Cosa sta facendo e cosa farà, l’ex presidente del Consiglio, 76 anni il prossimo 3 settembre, sono domande che sembrano interessare tanti, in Italia e fuori dall’Italia. Non lavorerà nel privato, non nel senso almeno di un ruolo più strutturale in una banca o in un fondo. L’anagrafe è un fattore da tenere in considerazione, per quanto sia sgraziato parlarne. Lo fa, senza problemi, chi ha una frequentazione più assidua con Draghi e di lui riporta una frase che gli hanno sentito ripetere spesso: «Non sono interessato a incarichi all’estero». Incarichi che comporterebbero viaggi continui e lunghe assenze da casa e dalla famiglia. Nel 2024 verranno scelti i nuovi capi delle istituzioni europee. Le alleanze si annunciano più complicate del solito, anche perché il gruppo dei conservatori, guidato da Meloni, punta a spezzare l’asse storico tra socialisti e popolari. Ursula Von der Leyen sta pensando di ricandidarsi alla presidenza della Commissione europea e a sfidarla potrebbe essere un’altra leader del Ppe, Roberta Metsola, attuale presidente del Parlamento europeo. Chi sognava Draghi in quel ruolo molto probabilmente rimarrà scontento. E va detto che l’ex premier sarebbe il primo a sfilarsi dai giochi politici che preparano le nomine. Il Consiglio europeo è l’altra casella in ballo. Una carica che è comunque impegnativa, ma meno pesante – anche fisicamente – della Commissione. E che in mano a un negoziatore duro come Draghi, indubbiamente capace di costruire alleanze a un tavolo di leader chiusi in una stanza, potrebbe ritornare a essere più incisiva di quanto lo sia stata con l’attuale e più impalpabile presidente Charles Michel. Anche tra i collaboratori che hanno l’ordine di negare un qualsiasi interessamento del banchiere, si ricorda la forza che diede al ruolo il polacco Donald Tusk. Potrebbero essere i francesi a spingere per Draghi. Potrebbe farlo Emmanuel Macron, se è vero come si sostiene in ambienti diplomatici, che al dunque, quando Renew Europe – il gruppo dei liberali che fa capo al presidente francese – si rivelerà l’ago della bilancia per la maggioranza a Bruxelles, sarà lui a chiamare «l’amico Mario» e a chiedergli se è disposto a guidare il Consiglio.

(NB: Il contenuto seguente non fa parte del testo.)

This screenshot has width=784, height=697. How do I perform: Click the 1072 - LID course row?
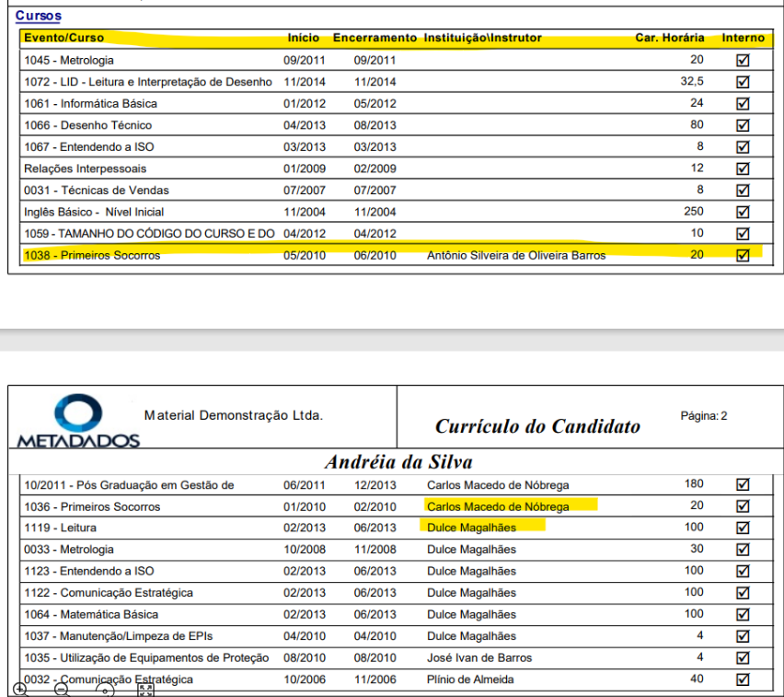point(148,82)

Negare, negare, negare. Questa è la risposta dell’entourage di Draghi. Quasi un dovere, più che un vezzo, per personalità di potere. E dopotutto, non fu così anche quando questo giornale scrisse della telefonata di Sergio Mattarella, due giorni prima che il banchiere fu convocato dal presidente della Repubblica come successore di Giuseppe Conte?
Tanto per dire l’ultima: il quotidiano tedesco Handelsblatt tre giorni fa sosteneva di aver appreso da fonti europee della probabile nomina di Draghi a inviato speciale dell’Ue per il Global Gateway, il progetto di 300 miliardi di euro, destinati a investimenti e infrastrutture, che nasce come risposta su scala globale alla sfida cinese della Nuova Via della Seta. L’ex capo del governo italiano sarebbe la prima scelta di Von der Leyen e avrebbe il via libera degli Stati Uniti. Ma c’è qualcosa di vero? Su mandato di Draghi, lo staff si è precipitato a smentire: «Non è interessato».

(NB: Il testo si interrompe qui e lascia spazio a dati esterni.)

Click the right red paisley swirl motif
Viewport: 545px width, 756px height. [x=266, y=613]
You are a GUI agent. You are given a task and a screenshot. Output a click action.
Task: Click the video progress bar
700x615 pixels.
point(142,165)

La risposta in sé è strettamente legata alla sua intima volontà, ovviamente non riguarda chi in teoria potrebbe comunque formulare una proposta, o lo ha già fatto. Magari da sponda tedesca, anche con l’obiettivo di contenere le influenze politiche dell’italiano, relegandolo a un ruolo non proprio di primissimo piano. Un discorso, in parte diverso, che vale pure per la Banca Mondiale. Altra smentita. Altra offerta, che pare abbia rifiutato diverse volte. Poi c’è la Nato. È stata una suggestione che mai ha davvero interessato Draghi, nonostante l’idillio con Washington. Un banchiere centrale prossimo segretario dell’Alleanza? Parlare di armi e guerra non fa per lui, raccontano. Che poi l’attuale segretario, il norvegese Jens Stoltenberg andrà a fare il banchiere, questa è un’altra storia.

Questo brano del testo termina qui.